=== Exercise material ===
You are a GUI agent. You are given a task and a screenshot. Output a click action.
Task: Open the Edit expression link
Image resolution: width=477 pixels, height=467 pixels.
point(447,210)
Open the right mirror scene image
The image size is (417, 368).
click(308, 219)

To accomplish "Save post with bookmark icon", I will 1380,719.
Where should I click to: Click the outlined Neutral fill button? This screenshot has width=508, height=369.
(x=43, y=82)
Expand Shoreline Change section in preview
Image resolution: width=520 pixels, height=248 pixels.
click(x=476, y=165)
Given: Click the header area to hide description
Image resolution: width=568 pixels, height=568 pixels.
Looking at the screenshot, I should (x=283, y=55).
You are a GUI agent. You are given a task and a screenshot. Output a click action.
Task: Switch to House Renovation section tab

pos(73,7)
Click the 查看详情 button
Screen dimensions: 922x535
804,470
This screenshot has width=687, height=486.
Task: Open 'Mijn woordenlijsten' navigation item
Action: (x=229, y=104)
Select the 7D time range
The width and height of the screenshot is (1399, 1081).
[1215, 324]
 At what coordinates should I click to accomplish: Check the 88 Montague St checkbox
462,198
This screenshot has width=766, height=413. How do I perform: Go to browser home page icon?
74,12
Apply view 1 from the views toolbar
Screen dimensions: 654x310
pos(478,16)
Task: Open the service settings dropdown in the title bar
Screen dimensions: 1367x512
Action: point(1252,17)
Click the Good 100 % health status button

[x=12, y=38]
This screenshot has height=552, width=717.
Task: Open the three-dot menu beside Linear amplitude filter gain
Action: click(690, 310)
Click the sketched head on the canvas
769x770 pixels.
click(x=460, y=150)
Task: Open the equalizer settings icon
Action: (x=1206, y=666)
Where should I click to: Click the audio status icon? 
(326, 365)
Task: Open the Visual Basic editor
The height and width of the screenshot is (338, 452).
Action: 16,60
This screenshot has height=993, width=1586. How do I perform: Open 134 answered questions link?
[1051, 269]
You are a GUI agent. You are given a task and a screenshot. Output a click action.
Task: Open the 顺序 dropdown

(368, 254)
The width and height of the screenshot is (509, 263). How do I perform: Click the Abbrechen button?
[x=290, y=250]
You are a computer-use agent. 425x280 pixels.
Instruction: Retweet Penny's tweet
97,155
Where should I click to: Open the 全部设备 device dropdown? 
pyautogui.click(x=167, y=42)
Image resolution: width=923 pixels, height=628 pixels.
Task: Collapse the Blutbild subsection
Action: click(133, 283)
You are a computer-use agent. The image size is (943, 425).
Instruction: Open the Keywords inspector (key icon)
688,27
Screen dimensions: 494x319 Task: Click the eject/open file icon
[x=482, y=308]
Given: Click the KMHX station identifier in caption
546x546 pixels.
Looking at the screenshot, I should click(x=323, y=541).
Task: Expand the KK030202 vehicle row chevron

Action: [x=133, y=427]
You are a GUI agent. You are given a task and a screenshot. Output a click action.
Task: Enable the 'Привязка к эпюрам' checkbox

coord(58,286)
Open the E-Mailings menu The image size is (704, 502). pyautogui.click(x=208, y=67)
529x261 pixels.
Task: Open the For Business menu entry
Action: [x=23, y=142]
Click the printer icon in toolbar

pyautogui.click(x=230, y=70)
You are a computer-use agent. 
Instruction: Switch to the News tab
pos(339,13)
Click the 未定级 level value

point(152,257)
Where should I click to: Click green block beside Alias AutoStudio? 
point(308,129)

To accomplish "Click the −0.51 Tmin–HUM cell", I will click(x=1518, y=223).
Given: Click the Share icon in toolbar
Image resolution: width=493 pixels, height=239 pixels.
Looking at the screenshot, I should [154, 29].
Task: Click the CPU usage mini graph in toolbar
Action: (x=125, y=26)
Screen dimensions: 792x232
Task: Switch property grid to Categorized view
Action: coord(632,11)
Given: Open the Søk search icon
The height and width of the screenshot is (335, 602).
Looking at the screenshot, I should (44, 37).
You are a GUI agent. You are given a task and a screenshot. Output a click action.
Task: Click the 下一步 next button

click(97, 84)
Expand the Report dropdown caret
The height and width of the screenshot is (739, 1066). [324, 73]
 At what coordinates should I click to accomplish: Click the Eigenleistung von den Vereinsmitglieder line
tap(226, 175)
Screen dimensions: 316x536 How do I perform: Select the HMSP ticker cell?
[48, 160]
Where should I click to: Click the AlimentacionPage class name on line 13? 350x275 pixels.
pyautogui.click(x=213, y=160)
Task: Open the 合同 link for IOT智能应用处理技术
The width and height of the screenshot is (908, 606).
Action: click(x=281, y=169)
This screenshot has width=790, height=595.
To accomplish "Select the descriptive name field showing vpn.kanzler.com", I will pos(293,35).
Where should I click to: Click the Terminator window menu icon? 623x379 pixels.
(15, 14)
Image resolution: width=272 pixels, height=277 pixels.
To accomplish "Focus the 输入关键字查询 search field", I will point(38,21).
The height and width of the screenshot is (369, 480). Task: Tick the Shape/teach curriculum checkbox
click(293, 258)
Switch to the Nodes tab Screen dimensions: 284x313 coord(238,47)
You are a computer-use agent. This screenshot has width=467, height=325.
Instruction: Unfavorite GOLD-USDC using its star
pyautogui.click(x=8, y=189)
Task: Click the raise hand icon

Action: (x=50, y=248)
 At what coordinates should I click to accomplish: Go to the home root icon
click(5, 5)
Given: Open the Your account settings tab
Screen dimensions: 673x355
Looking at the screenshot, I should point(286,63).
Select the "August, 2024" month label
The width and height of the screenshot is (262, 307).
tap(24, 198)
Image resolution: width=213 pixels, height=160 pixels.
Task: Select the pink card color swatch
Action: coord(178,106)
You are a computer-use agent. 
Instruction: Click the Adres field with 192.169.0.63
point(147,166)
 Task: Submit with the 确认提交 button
===
* Task to carry out: Every record is to be retyped exactly as given.

* Response to the exercise:
You are a GUI agent. You are given a task and a screenshot. Output a click action.
Task: Open the Edit expression link
Image resolution: width=477 pixels, height=467 pixels.
point(447,210)
Open the right mirror scene image
The image size is (417, 368).
click(308, 219)

To accomplish "Save post with bookmark icon", I will 1380,719.
Where should I click to: Click the outlined Neutral fill button? This screenshot has width=508, height=369.
(x=43, y=82)
Expand Shoreline Change section in preview
Image resolution: width=520 pixels, height=248 pixels.
click(x=476, y=165)
Given: Click the header area to hide description
Image resolution: width=568 pixels, height=568 pixels.
Looking at the screenshot, I should (x=283, y=55).
You are a GUI agent. You are given a task and a screenshot. Output a click action.
Task: Switch to House Renovation section tab

pos(73,7)
Click the 查看详情 button
Screen dimensions: 922x535
804,470
This screenshot has width=687, height=486.
Task: Open 'Mijn woordenlijsten' navigation item
Action: (x=229, y=104)
Select the 7D time range
The width and height of the screenshot is (1399, 1081).
[1215, 324]
 At what coordinates should I click to accomplish: Check the 88 Montague St checkbox
462,198
This screenshot has width=766, height=413. How do I perform: Go to browser home page icon?
74,12
Apply view 1 from the views toolbar
Screen dimensions: 654x310
pos(478,16)
Task: Open the service settings dropdown in the title bar
Screen dimensions: 1367x512
Action: point(1252,17)
Click the Good 100 % health status button

[x=12, y=38]
This screenshot has height=552, width=717.
Task: Open the three-dot menu beside Linear amplitude filter gain
Action: click(690, 310)
Click the sketched head on the canvas
769x770 pixels.
click(x=460, y=150)
Task: Open the equalizer settings icon
Action: (x=1206, y=666)
Where should I click to: Click the audio status icon? 
(326, 365)
Task: Open the Visual Basic editor
The height and width of the screenshot is (338, 452).
Action: 16,60
This screenshot has height=993, width=1586. How do I perform: Open 134 answered questions link?
[1051, 269]
You are a GUI agent. You are given a task and a screenshot. Output a click action.
Task: Open the 顺序 dropdown

(368, 254)
The width and height of the screenshot is (509, 263). How do I perform: Click the Abbrechen button?
[x=290, y=250]
You are a computer-use agent. 425x280 pixels.
Instruction: Retweet Penny's tweet
97,155
Where should I click to: Open the 全部设备 device dropdown? 
pyautogui.click(x=167, y=42)
Image resolution: width=923 pixels, height=628 pixels.
Task: Collapse the Blutbild subsection
Action: click(133, 283)
You are a computer-use agent. The image size is (943, 425).
Instruction: Open the Keywords inspector (key icon)
688,27
Screen dimensions: 494x319 Task: Click the eject/open file icon
[x=482, y=308]
Given: Click the KMHX station identifier in caption
546x546 pixels.
Looking at the screenshot, I should click(x=323, y=541).
Task: Expand the KK030202 vehicle row chevron

Action: [x=133, y=427]
You are a GUI agent. You are given a task and a screenshot. Output a click action.
Task: Enable the 'Привязка к эпюрам' checkbox

coord(58,286)
Open the E-Mailings menu The image size is (704, 502). pyautogui.click(x=208, y=67)
529x261 pixels.
Task: Open the For Business menu entry
Action: [x=23, y=142]
Click the printer icon in toolbar

pyautogui.click(x=230, y=70)
You are a computer-use agent. 
Instruction: Switch to the News tab
pos(339,13)
Click the 未定级 level value

point(152,257)
Where should I click to: Click green block beside Alias AutoStudio? 
point(308,129)

To accomplish "Click the −0.51 Tmin–HUM cell", I will click(x=1518, y=223).
Given: Click the Share icon in toolbar
Image resolution: width=493 pixels, height=239 pixels.
Looking at the screenshot, I should [154, 29].
Task: Click the CPU usage mini graph in toolbar
Action: (x=125, y=26)
Screen dimensions: 792x232
Task: Switch property grid to Categorized view
Action: coord(632,11)
Given: Open the Søk search icon
The height and width of the screenshot is (335, 602).
Looking at the screenshot, I should (44, 37).
You are a GUI agent. You are given a task and a screenshot. Output a click action.
Task: Click the 下一步 next button

click(97, 84)
Expand the Report dropdown caret
The height and width of the screenshot is (739, 1066). [324, 73]
 At what coordinates should I click to accomplish: Click the Eigenleistung von den Vereinsmitglieder line
tap(226, 175)
Screen dimensions: 316x536 How do I perform: Select the HMSP ticker cell?
[48, 160]
Where should I click to: Click the AlimentacionPage class name on line 13? 350x275 pixels.
pyautogui.click(x=213, y=160)
Task: Open the 合同 link for IOT智能应用处理技术
The width and height of the screenshot is (908, 606).
Action: click(x=281, y=169)
This screenshot has width=790, height=595.
To accomplish "Select the descriptive name field showing vpn.kanzler.com", I will pos(293,35).
Where should I click to: Click the Terminator window menu icon? 623x379 pixels.
(15, 14)
Image resolution: width=272 pixels, height=277 pixels.
To accomplish "Focus the 输入关键字查询 search field", I will point(38,21).
The height and width of the screenshot is (369, 480). Task: Tick the Shape/teach curriculum checkbox
click(293, 258)
Switch to the Nodes tab Screen dimensions: 284x313 coord(238,47)
You are a computer-use agent. This screenshot has width=467, height=325.
Instruction: Unfavorite GOLD-USDC using its star
pyautogui.click(x=8, y=189)
Task: Click the raise hand icon

Action: (x=50, y=248)
 At what coordinates should I click to accomplish: Go to the home root icon
click(5, 5)
Given: Open the Your account settings tab
Screen dimensions: 673x355
Looking at the screenshot, I should point(286,63).
Select the "August, 2024" month label
The width and height of the screenshot is (262, 307).
tap(24, 198)
Image resolution: width=213 pixels, height=160 pixels.
Task: Select the pink card color swatch
Action: coord(178,106)
You are a computer-use agent. 
Instruction: Click the Adres field with 192.169.0.63
point(147,166)
 Task: Submit with the 确认提交 button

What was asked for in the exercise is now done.